If you don't have control of the web server you're going to have to get
creative. Instead of returning the zip file from the page that processes
the request, you could:
* ok - Fork a process to build the zip and place it in a location specific
to the user or their session then return a page with a link to that
location and a warning that the link may not work for a few minutes
* better - If you're comfortable with javascript (or meta-refresh at a
pinch), you could fork the process, then return a page that tells the user
that their request is in progress, then periodically refresh the results
page until the zip is available.
This isn't really a Perl question, so if you need further help, you might
want to ask it in a forum devoted to web development.
Cheers,
Michael
On 09/05/2013 01:25 PM, Chankey Pathak wrote:
Sorry I can't do that.

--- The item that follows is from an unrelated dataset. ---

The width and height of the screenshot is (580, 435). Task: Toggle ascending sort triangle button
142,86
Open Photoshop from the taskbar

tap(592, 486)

Isn't there any other way?
On Wed, Sep 4, 2013 at 9:48 PM, jbiskofski <jbiskof...@gmail.com
<mailto:jbiskof...@gmail.com>> wrote:
You need to fix this in Apache not in your web-app. The setting is
called TimeOut in your httpd.conf - this is the number of seconds
Apache will wait before sending a timeout error and ending the request.
- Jose from Mexico.
On Wed, Sep 4, 2013 at 4:49 AM, Chankey Pathak <chankey...@gmail.com
<mailto:chankey...@gmail.com>> wrote:
In my web-app there is a HTML screen which provides the facility
to select and download documents. If user selects some documents
(using checkbox) and submits the form then then all of his
selected documents gets downloaded in form of a zip file. What I
do is that I take user's selected documents and then use
Archive::Zip to create Zip file. It works fine.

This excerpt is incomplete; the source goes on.